Your goal → A word-for-word transcription of the records is required.

Data provided →
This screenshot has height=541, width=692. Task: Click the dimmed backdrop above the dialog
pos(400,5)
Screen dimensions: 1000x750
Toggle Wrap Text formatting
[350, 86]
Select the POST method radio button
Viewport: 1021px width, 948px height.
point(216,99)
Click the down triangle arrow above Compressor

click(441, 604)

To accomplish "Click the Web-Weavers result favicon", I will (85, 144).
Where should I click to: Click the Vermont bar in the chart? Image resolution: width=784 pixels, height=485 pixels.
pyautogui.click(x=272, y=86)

Task answer →
This screenshot has height=541, width=692. Task: Click the dimmed backdrop above the dialog
pos(400,5)
Screen dimensions: 1000x750
Toggle Wrap Text formatting
[350, 86]
Select the POST method radio button
Viewport: 1021px width, 948px height.
point(216,99)
Click the down triangle arrow above Compressor

click(441, 604)

To accomplish "Click the Web-Weavers result favicon", I will (85, 144).
Where should I click to: Click the Vermont bar in the chart? Image resolution: width=784 pixels, height=485 pixels.
pyautogui.click(x=272, y=86)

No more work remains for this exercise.